Republican leaders pressed House Speaker Nancy Pelosi to release details of her conversations with CIA officials on interrogation techniques while Democrats continued to play down the issue on Sunday's talk shows.

Mrs. Pelosi boldly accused CIA officials last week of lying to her when they briefed her in 2002 about interrogation tactics being used on terror suspect Abu Zubaydah. CIA Director Leon E. Panetta, a fellow California Democrat, fired back last week in a letter to CIA employees saying that their agency does not lie or mislead public officials.

The scuffle over what the CIA told Mrs. Pelosi - and when - has since gripped national politics, with Republican leaders noting that Mrs. Pelosi did not criticize the CIA procedures that she and other Democrats now paint as torture when she learned of them in her 2002 CIA briefings, while Democrats try to shift focus to other topics.

"It's not that big a deal," said Sen. Jim Webb, Virginia Democrat. "In terms of where the country is right now, where we need to go, there are a lot of issues of accountability in terms of looking back as to the conduct of the past administration in a number of areas."

But Republican Party chairman Michael S. Steele relished Mrs. Pelosi taking center stage in the national debate over interrogation techniques.

"I think the reality here is that Nancy Pelosi has stepped in it big time," Mr. Steele said on NBC's "Meet The Press." "The question for me is does the president support Nancy Pelosi's versions of what happened or his CIA director's version of what happened?"

White House spokesman Robert Gibbs last week avoided questions of who was right - Mrs. Pelosi or Mr.
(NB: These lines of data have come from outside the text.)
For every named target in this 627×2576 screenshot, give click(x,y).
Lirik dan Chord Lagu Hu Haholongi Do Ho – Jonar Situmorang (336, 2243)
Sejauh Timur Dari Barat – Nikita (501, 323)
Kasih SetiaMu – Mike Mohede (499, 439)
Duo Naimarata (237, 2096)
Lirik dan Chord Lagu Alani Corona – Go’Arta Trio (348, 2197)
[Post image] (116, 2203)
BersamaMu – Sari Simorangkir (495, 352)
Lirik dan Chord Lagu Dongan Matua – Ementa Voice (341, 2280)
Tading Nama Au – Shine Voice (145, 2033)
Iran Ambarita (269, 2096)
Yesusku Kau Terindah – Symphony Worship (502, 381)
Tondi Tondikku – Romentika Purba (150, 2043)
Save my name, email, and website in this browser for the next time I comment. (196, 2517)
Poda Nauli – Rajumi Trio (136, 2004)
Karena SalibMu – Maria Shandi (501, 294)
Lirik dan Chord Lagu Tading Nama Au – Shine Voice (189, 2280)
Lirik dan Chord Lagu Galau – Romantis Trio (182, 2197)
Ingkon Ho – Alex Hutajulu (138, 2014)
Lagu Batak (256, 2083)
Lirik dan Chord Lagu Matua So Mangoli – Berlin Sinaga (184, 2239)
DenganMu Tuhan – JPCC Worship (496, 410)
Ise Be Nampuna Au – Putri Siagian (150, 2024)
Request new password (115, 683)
Panetta - by saying the president preferred to "look forward."

Former House Speaker Newt Gingrich, a Georgia Republican who appeared in bipartisan political commercials with Mrs. Pelosi last year, told ABC News that the House should investigate whether she lied.
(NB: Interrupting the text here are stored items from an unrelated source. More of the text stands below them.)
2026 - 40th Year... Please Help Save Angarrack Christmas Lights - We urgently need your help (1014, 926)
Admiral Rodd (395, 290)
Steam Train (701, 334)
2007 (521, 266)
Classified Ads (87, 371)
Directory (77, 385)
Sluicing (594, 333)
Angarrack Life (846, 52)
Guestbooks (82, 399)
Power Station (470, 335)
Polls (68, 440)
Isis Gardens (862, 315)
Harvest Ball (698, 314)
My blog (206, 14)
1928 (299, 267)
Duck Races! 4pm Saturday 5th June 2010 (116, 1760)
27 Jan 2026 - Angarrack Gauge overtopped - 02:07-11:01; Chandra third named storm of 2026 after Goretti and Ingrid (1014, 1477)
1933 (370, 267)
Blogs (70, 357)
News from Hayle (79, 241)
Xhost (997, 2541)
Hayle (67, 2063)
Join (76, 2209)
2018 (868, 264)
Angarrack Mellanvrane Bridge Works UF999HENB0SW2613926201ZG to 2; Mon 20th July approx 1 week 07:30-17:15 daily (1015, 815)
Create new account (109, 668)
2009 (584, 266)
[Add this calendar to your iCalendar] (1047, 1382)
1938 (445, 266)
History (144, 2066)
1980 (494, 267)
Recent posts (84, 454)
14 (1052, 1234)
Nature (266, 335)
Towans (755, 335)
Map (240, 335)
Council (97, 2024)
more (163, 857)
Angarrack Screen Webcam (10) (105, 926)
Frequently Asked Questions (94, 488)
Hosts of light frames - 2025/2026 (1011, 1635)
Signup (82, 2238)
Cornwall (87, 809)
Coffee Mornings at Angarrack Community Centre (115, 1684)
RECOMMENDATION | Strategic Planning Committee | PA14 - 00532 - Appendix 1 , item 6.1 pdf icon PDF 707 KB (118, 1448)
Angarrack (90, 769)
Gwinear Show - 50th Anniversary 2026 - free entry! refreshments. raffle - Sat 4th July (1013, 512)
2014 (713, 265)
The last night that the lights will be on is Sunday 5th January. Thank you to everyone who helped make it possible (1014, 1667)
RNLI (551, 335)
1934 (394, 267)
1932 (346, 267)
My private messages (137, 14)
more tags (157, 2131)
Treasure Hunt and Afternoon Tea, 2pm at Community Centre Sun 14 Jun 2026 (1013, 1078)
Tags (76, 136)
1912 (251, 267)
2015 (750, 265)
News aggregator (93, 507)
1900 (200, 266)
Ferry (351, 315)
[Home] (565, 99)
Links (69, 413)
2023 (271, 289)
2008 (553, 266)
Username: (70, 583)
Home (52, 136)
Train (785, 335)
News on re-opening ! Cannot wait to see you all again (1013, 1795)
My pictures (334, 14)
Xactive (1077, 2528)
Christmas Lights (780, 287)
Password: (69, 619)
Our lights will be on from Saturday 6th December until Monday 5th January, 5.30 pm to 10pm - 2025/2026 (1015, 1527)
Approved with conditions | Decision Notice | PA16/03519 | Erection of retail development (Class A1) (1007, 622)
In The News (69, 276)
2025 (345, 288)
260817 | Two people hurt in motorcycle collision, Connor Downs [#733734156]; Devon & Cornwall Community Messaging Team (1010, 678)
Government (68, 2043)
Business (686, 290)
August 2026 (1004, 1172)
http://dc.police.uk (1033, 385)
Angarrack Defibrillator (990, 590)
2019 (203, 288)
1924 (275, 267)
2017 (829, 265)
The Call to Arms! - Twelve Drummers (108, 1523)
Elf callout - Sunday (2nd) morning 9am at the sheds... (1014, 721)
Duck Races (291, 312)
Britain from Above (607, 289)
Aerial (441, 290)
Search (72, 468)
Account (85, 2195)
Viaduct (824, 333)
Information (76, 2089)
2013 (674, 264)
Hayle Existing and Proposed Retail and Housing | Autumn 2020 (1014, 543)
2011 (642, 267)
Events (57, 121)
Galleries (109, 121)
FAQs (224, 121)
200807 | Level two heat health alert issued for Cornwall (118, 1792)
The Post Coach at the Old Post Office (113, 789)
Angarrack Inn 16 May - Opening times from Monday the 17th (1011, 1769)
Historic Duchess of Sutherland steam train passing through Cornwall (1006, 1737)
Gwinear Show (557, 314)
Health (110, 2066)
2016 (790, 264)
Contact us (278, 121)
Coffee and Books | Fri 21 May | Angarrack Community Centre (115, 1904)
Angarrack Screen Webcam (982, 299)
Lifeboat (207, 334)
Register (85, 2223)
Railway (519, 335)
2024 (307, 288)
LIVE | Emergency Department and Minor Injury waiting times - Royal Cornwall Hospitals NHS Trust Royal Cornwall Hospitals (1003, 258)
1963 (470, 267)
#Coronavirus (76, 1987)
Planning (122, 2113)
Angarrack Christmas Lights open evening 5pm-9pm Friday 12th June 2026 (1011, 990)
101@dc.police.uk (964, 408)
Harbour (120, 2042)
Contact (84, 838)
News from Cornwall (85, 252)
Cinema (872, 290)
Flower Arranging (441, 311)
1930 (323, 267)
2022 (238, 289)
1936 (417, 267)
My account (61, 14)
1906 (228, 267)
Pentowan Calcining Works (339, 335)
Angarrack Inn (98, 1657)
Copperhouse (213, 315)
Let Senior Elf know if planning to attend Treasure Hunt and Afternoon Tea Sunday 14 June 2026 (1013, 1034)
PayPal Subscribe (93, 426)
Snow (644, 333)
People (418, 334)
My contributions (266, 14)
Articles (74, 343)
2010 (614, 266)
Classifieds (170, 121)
Other Republican leaders were more measured in their assessments, though.

"Lying to the Congress of the United States is a crime," House Minority Leader John A. Boehner said on CNN's "State of the Union." "If the speaker is accusing the CIA and other intelligence officials of lying or misleading the Congress, then she should come forward with evidence and turn that over to the Justice Department so they can be prosecuted."